08 maart 2018

Bloembollen telen anno morgen

Hard werken en innoveren. Altijd zijn ze in de weer om te proberen het nog beter te doen. We hebben het over Jacob Jan Dogterom en zijn neef Ivan van het gelijknamige bedrijf in Oude Tonge. Ze houden van hun vak en vinden het een uitdaging om het steeds weer beter te doen.

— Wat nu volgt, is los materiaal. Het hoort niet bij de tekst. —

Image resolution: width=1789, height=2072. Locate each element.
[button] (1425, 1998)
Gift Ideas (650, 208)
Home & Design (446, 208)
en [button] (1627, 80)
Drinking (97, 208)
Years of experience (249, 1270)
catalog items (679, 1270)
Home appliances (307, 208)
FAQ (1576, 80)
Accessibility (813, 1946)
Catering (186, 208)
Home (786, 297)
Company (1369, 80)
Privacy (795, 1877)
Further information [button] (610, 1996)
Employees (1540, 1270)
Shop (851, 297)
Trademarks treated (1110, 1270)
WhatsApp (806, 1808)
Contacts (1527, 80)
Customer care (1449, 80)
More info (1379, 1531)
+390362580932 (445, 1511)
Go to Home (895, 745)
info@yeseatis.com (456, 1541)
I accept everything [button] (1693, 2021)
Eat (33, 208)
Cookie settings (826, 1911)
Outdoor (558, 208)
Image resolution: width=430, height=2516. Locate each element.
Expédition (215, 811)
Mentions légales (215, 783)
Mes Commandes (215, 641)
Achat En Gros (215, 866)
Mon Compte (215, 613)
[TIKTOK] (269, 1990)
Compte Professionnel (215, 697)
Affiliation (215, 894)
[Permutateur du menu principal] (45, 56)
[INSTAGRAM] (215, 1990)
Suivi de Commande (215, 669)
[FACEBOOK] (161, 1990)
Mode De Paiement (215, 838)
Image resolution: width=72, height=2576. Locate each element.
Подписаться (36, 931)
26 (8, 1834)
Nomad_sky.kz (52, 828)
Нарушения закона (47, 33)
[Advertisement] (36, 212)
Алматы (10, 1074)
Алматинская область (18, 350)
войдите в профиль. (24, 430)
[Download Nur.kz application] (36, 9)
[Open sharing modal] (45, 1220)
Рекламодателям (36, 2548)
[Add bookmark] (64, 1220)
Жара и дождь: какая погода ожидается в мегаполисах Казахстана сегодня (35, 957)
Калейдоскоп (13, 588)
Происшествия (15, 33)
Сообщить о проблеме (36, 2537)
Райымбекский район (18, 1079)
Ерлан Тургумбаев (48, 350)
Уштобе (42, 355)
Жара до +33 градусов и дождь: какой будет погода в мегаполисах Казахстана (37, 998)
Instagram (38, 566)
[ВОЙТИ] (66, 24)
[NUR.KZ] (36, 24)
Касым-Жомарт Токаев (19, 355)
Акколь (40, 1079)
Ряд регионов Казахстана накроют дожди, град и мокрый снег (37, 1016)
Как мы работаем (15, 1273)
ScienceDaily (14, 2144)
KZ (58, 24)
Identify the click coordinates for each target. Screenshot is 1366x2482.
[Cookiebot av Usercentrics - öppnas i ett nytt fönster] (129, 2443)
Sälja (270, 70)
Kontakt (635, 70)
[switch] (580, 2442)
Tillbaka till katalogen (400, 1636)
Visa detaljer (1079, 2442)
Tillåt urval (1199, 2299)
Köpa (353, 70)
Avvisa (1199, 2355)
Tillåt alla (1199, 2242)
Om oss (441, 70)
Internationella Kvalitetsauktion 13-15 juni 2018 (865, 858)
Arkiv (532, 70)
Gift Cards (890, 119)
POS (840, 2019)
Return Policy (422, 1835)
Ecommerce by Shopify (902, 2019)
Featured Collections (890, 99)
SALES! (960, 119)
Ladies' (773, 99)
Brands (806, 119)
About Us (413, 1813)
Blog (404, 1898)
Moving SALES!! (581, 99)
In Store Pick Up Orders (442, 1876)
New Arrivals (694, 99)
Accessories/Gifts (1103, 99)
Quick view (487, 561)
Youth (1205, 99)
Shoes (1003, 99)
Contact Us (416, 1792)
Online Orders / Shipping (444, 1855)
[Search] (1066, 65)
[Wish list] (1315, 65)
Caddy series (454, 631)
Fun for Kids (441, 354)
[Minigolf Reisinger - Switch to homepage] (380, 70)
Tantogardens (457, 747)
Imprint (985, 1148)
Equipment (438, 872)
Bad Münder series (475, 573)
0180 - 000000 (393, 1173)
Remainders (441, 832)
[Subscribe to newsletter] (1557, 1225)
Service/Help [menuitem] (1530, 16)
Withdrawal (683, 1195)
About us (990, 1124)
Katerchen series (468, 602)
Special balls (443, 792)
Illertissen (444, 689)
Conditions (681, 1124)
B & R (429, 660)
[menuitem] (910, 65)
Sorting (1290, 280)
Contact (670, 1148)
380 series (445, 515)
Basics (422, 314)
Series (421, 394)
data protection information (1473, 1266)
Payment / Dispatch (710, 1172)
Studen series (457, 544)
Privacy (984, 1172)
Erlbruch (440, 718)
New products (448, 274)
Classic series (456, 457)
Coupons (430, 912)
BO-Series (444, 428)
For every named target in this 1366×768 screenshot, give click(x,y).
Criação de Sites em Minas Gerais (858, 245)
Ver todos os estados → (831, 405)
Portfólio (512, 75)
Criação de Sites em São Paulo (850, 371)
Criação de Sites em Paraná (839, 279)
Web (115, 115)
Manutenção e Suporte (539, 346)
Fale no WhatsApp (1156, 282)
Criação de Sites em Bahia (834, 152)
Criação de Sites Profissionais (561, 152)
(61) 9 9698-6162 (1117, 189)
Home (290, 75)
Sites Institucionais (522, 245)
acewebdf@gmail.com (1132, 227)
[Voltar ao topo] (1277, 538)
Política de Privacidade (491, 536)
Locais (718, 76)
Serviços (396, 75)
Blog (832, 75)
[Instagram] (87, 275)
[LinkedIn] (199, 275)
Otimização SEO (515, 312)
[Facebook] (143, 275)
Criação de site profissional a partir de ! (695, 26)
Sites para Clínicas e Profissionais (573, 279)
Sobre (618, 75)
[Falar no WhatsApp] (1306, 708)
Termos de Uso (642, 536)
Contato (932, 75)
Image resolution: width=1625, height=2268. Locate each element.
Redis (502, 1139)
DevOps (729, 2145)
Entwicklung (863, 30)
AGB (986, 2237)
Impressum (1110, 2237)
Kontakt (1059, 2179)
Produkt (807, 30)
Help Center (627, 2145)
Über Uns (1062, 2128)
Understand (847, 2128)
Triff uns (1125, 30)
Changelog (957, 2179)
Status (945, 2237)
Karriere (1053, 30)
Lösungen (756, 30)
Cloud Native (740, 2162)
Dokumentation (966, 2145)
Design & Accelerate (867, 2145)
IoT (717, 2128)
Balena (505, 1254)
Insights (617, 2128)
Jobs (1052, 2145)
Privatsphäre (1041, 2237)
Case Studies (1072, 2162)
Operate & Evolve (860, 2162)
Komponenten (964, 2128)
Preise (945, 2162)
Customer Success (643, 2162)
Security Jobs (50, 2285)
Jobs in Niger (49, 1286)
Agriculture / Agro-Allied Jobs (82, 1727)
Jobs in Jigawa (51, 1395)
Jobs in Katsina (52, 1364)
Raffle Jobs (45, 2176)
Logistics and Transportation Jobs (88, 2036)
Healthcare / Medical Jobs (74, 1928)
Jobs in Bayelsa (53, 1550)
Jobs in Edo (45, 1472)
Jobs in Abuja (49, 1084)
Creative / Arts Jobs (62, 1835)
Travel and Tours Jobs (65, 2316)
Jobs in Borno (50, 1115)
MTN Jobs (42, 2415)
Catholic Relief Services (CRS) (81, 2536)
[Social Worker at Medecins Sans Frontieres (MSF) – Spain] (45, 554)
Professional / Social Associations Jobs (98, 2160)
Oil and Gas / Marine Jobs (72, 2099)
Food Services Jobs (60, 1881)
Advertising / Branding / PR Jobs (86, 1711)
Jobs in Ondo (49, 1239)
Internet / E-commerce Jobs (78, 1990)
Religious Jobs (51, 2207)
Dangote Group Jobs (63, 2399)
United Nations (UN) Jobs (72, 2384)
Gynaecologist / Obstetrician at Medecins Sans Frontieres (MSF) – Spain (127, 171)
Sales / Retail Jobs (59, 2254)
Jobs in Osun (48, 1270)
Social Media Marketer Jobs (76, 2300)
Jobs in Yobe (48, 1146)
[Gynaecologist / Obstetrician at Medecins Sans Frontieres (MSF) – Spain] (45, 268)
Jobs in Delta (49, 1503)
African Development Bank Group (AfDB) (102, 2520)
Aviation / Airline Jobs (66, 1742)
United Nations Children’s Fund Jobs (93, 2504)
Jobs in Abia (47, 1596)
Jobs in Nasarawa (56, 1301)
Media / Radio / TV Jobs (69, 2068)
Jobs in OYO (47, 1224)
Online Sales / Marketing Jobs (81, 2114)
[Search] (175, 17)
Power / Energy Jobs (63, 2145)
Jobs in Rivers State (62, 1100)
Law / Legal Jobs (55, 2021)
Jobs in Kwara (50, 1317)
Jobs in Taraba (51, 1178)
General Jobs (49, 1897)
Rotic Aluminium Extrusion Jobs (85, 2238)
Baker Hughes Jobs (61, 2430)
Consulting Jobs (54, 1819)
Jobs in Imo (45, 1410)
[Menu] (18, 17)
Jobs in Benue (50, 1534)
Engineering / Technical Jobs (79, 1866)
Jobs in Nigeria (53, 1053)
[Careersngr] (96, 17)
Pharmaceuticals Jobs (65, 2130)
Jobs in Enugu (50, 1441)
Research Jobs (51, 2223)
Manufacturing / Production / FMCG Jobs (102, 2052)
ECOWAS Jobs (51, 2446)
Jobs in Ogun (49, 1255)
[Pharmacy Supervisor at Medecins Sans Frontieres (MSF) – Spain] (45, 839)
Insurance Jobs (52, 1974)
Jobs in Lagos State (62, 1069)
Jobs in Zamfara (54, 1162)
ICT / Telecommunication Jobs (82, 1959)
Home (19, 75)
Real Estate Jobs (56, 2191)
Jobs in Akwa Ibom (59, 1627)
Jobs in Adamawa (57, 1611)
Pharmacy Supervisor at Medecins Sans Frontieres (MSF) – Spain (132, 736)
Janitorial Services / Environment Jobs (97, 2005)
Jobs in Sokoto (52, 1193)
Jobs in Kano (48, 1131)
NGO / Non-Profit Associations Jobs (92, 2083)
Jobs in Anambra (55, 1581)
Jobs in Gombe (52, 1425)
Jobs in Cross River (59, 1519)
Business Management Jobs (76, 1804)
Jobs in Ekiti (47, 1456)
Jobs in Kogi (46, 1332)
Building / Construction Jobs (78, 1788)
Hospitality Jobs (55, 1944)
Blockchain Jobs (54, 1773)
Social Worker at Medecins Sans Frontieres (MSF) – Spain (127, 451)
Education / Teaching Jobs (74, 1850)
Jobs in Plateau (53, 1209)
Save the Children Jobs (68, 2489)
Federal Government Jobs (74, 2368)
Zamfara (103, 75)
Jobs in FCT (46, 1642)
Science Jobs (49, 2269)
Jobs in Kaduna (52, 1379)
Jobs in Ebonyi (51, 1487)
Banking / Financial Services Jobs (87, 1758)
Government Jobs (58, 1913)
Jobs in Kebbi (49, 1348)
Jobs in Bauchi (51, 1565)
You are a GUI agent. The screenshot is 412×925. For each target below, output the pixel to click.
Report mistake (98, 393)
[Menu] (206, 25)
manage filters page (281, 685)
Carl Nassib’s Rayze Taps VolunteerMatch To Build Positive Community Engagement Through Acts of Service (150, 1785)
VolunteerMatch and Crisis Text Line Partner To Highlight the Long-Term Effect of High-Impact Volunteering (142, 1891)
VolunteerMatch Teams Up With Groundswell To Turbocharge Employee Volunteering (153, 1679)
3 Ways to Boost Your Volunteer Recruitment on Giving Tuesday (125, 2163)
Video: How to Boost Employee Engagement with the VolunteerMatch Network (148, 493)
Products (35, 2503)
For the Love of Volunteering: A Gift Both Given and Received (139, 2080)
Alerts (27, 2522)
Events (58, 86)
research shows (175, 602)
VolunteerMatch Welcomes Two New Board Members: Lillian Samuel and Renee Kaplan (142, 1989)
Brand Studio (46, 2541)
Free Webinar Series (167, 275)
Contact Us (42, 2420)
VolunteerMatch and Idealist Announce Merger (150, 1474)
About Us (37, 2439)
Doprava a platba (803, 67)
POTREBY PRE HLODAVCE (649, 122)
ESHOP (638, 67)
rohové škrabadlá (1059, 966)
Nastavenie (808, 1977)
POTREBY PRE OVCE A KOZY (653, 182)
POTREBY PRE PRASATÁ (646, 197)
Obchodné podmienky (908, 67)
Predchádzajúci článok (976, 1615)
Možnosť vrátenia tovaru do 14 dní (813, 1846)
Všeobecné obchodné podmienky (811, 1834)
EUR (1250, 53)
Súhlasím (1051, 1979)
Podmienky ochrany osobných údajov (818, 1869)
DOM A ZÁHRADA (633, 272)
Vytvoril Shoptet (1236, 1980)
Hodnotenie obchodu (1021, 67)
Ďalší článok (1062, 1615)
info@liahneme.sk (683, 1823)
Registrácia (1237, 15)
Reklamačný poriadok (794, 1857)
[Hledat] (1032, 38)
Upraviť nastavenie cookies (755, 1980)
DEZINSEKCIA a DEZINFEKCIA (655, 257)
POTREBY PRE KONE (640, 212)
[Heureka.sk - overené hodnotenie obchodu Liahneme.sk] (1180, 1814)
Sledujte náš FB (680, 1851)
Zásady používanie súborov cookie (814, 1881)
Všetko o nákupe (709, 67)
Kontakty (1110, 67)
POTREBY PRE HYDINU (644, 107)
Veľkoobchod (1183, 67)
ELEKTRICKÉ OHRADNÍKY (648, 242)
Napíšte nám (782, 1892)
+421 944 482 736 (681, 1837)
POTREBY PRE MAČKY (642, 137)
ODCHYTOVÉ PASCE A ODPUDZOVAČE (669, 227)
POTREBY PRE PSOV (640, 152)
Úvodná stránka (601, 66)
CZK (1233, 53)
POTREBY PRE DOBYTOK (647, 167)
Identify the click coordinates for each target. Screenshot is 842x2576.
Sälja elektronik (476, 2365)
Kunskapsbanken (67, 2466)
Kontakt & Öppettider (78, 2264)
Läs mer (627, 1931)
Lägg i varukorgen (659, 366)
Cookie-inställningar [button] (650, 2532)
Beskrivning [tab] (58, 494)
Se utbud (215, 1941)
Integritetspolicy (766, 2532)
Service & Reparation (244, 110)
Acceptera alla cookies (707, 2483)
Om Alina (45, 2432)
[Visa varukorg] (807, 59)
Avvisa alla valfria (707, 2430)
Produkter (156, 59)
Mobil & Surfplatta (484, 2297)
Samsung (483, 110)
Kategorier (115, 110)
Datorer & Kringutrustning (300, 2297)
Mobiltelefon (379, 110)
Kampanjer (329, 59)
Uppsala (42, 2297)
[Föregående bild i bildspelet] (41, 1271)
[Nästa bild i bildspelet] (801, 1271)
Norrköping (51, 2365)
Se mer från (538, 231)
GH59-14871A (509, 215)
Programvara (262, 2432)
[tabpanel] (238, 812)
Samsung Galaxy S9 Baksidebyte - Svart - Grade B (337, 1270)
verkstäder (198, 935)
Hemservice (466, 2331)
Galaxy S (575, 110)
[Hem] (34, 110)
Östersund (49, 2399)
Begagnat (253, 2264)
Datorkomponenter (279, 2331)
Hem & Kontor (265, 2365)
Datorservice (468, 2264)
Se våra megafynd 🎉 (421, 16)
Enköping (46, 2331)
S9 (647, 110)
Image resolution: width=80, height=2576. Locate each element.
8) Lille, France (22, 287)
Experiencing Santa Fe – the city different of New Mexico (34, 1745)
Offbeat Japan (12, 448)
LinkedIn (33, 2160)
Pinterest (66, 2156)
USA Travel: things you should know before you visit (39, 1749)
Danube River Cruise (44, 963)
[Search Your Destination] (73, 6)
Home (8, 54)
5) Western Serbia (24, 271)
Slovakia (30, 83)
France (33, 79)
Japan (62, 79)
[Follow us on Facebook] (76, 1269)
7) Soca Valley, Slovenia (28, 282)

DogteromHet is meteen duidelijk dat het harde werkers zijn. Dat moet ook wel als je met drie families van hetzelfde akkerbouwbedrijf moet leven. Ivan: “Mijn overgrootvader is hier in 1979 met twaalf hectare akkerbouw begonnen. Nadat hij in Zoetermeer weg moest voor stadsuitbreiding, kon hij hier opnieuw beginnen.” Jacob Jan: “Toen mijn broer en later ikzelf thuis wilden komen kon dat alleen maar door intensieve gewassen te telen en zo is het bedrijf door de tijd heen steeds groter geworden met spruiten- en tulpenteelt.” Op de vraag of het niet lastig is met zoveel familieleden in hetzelfde bedrijf, zijn de mannen eensgezind: “Het gaat erom dat je goed met elkaar overweg kunt, dat iedereen zijn eigen ding kan doen en dat je elkaar daarin vertrouwt.” Op dit moment wordt het bedrijf gerund door Paul, die verantwoordelijk is voor de akkerbouw, broer Jacob Jan die de bollenteelt voor zijn rekening neemt en Ivan, de zoon van Paul, die verantwoordelijk is voor de machines.

Schaalvergroting

Jacob Jan: “Ook de keuze voor de bloembollenteelt had alles met rendement te maken. Mijn vader was op zoek naar gewassen, die meer op zouden brengen dan de traditionele akkerbouwgewassen. Dat werden de tulpenbollen.” Inmiddels is het bedrijf uitgegroeid tot ruim 150 hectare akkerbouw en 100 hectare bloembollenteelt. “Vroeger had je hier op Flakkee zeker 300 kleine bloembollentelers. Nu zijn dat nog zo’n tien grote bedrijven.”

Bredere bedden

Naast hard werken kenmerkt het bedrijf zich ook door innovatie. In het verleden werden bloembollen eerst op ruggen van 75 cm geteeld en later in bedden van anderhalve meter. Zo’n tien jaar geleden kwamen in Noord-Holland, met de opkomst van de nettenteelt, bedden van 1.80 meter breed in beeld. “Dat was een capaciteitsvergroting ten opzichte van die anderhalve meter. In ons akkerbouwgebied is 1.80 meter echter geen handige maat. Wij hebben het twee jaar geprobeerd, maar je hebt er allemaal trekkers met een speciale spoorbreedte voor nodig.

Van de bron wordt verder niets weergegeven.